**Task**
Only reproduce the lines from the line containing "Click thumbs-down Search icon for 2/9 article" onward, exactly, through the final line of the data below.

-------------------------

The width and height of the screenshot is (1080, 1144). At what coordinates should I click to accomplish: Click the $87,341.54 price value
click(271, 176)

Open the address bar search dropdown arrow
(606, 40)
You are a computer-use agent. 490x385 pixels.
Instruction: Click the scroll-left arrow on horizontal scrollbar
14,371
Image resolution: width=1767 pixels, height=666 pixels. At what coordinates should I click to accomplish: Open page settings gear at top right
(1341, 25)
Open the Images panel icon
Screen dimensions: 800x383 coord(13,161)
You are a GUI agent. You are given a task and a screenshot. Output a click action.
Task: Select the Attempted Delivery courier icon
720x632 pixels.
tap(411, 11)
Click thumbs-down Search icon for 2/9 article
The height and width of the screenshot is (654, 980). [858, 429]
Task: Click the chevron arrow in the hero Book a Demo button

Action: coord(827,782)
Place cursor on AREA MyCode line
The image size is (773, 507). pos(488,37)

-------------------------

**Response for this exercise**
Click thumbs-down Search icon for 2/9 article
The height and width of the screenshot is (654, 980). [858, 429]
Task: Click the chevron arrow in the hero Book a Demo button

Action: coord(827,782)
Place cursor on AREA MyCode line
The image size is (773, 507). pos(488,37)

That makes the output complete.